Thursday, November 3, 2011
The Girl of Fire and Thorns
Greenwillow Books, 2011
Source: Received an ARC from Amazon's Vine program in exchange for an honest review.
Garnering comparisons to Kristin Cashore and Tamora Pierce as well as rave reviews throughout the blogosphere, I was very excited to dive into this book as I hoped for a fast read in an atmospheric world with an outstanding main character.
Unfortunately the beginning was very slow with a main character who is very convinced of her unremarkable personality and who left me convinced of same. Still she is a princess with a gem in her belly button, having been chosen for a mysterious duty, as have others in previous centuries according to an ancient prophecy. The jewel marks her as the hope for many but also puts her in danger as she learns when she embarks on a new life, secretly married to a king of a neighboring country.
When Elisa arrives, she is comfortably ensconced but unfulfilled as some scheme against her, openly and secretly. After a frightening event, she is pushed far beyond her limits and begins to dig deep into her inner resources to discover great strength and to save her people.
Actually once that event occurred, the book became a lot more interesting to me because that's when Elisa finally starts doing stuff. I understand the need for setup and how those earlier scenes paid off later in the book. But Elisa was so passive and boring at the beginning. I guess it's hard for me to care when a character is so convinced of her worthlessness; I tend to start to agree. But thankfully she does start to kick butt, using her physical abilities, her brain, and her kind heart to help.
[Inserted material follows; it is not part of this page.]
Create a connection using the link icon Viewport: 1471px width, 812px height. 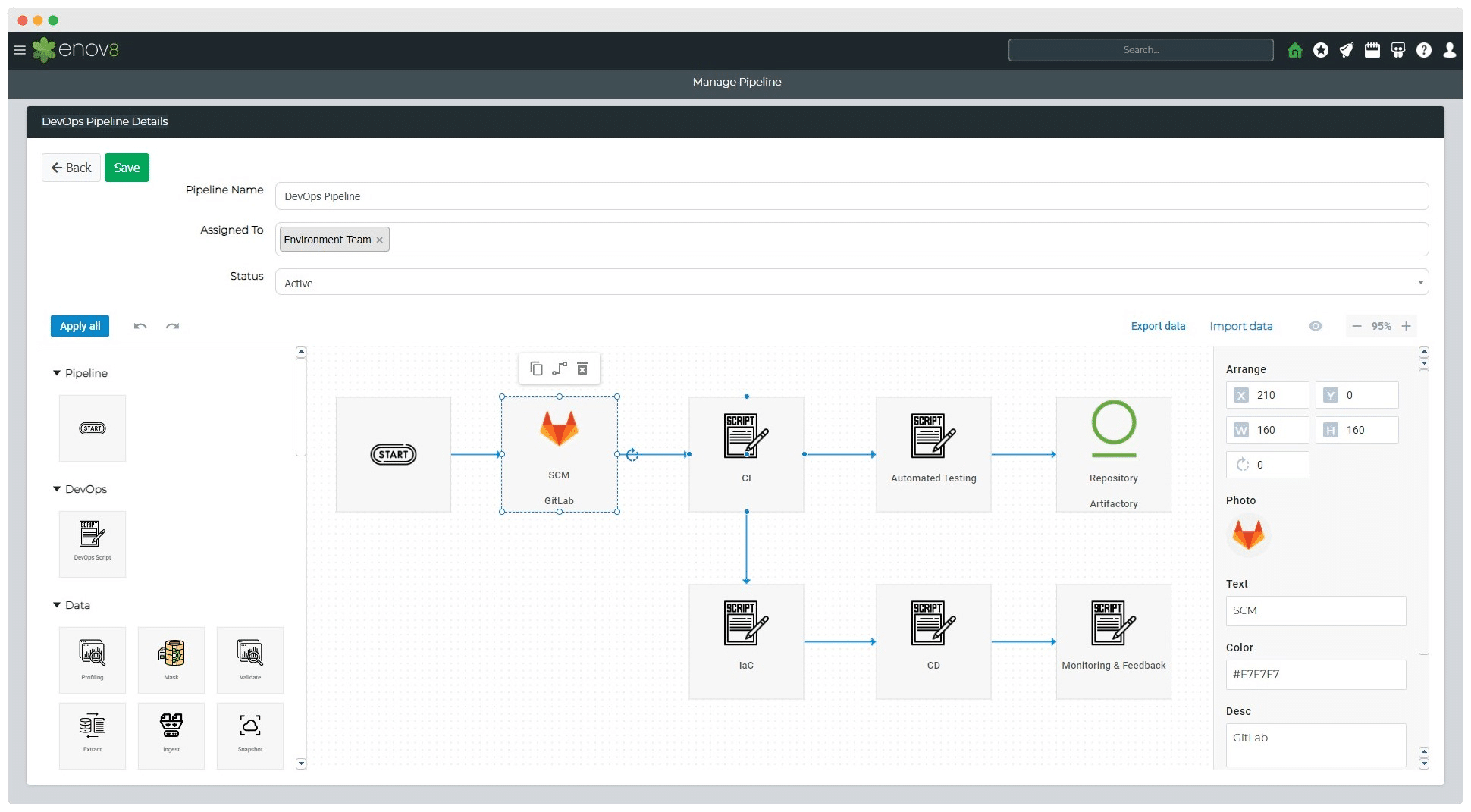click(560, 368)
At the beginning the other characters interested me more but as Elisa, rightfully, overshadowed them, I didn't become any less interested in them. I became invested in most of them, shocked at some of their actions, and grieved by some of their goodbyes.
The other really fascinating element of this book is the focus on religion. Elisa comes from a very conservative, rigid variation while she marries a king whose country is a bit more liberal in their interpretations of texts for the same religion. Then there are their opponents who are considered barbaric but also seem to worship in a similar fashion. I loved the incorporation of religion and the importance of faith for Elisa and the other characters. I am also fascinated by interpretations and translations of the Bible so seeing some of the characters here engage in the same work with their sacred texts was delightful and really helped distinguish this book from some other fantasy.
Overall: A slow beginning that does pay off with lovely prose and exciting action. Not a cliffhanger but still leaves you eager for further adventures.